# Provided passage:
The investigation’s report further entails numerous Israeli talking points and makes the case for creating an even stronger pro-Israel bias in German media, as well as limiting the space for Palestinian and pro-Palestinian voices.
For example, the report criticizes DW for publishing multiple articles on the “Great March of Return” – the overwhelmingly non-violent Gazan protests against Israel’s blockade – for referring to them as “protests at the Gaza Strip-Israel border.” Here, the authors of the report present some thoroughly debunked Israeli talking points as basic facts, and falsely claim that the protests were “riots” that were “led by the terrorist organization that has authoritarian rule over the Gaza Strip.”
The report further criticizes DW’s Arabic branch as well as some of its partners for merely using the hashtag “Save Sheikh Jarrah” as “inappropriate” and “subjective Palestinian propaganda,” but considers it a “serious mistake” rather than an incident of anti-semitism.

# Source data:
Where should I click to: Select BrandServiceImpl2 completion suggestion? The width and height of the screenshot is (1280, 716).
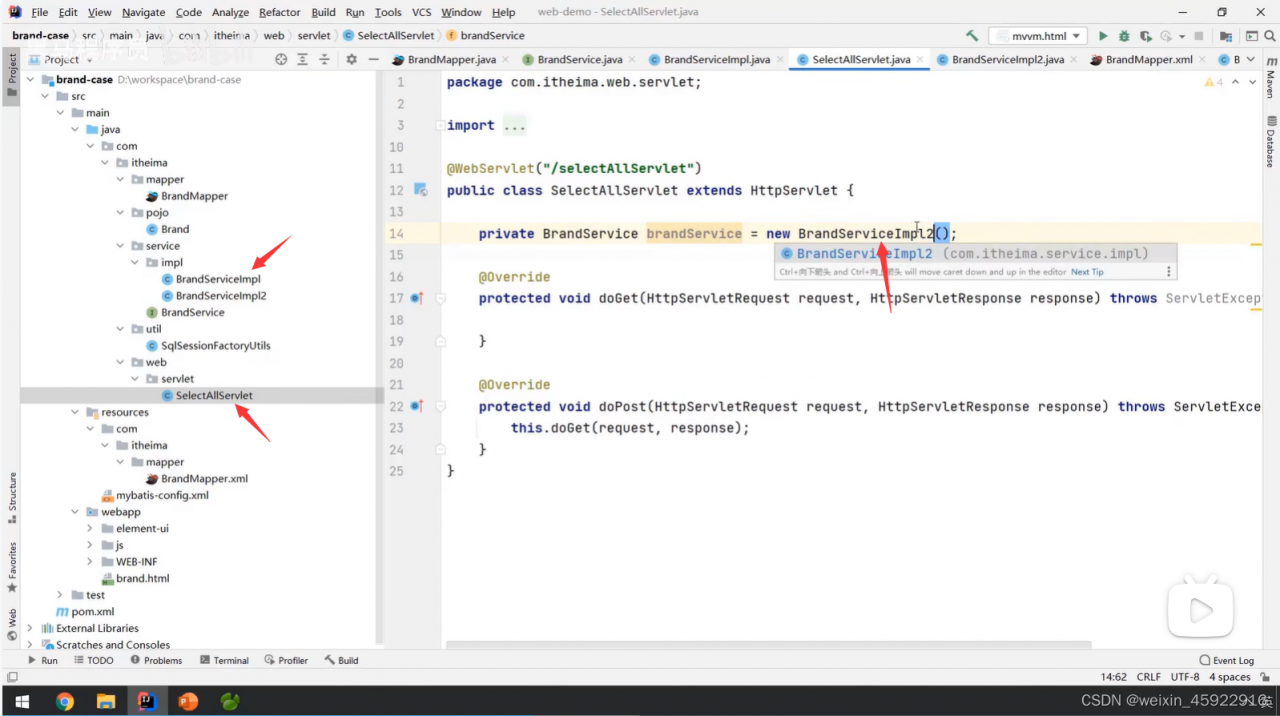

# Tasks to complete:
a) Using the passage on the DW report, explain in one to three sentences why the report criticizes DW's articles on the "Great March of Return."
b) According to the passage on the DW report, which hashtag did DW's Arabic branch and some of its partners use that the report called "inappropriate"?
c) Please return the stretch of the passage on the DW report from "The report further" through "incident of anti-semitism.", copied word for word.

# Task-by-task solutions:
a) The report criticizes DW because those articles referred to the Gazan protests as "protests at the Gaza Strip-Israel border." The report's authors instead call the protests "riots" that were "led by the terrorist organization that has authoritarian rule over the Gaza Strip."

b) "Save Sheikh Jarrah."

c)
The report further criticizes DW’s Arabic branch as well as some of its partners for merely using the hashtag “Save Sheikh Jarrah” as “inappropriate” and “subjective Palestinian propaganda,” but considers it a “serious mistake” rather than an incident of anti-semitism.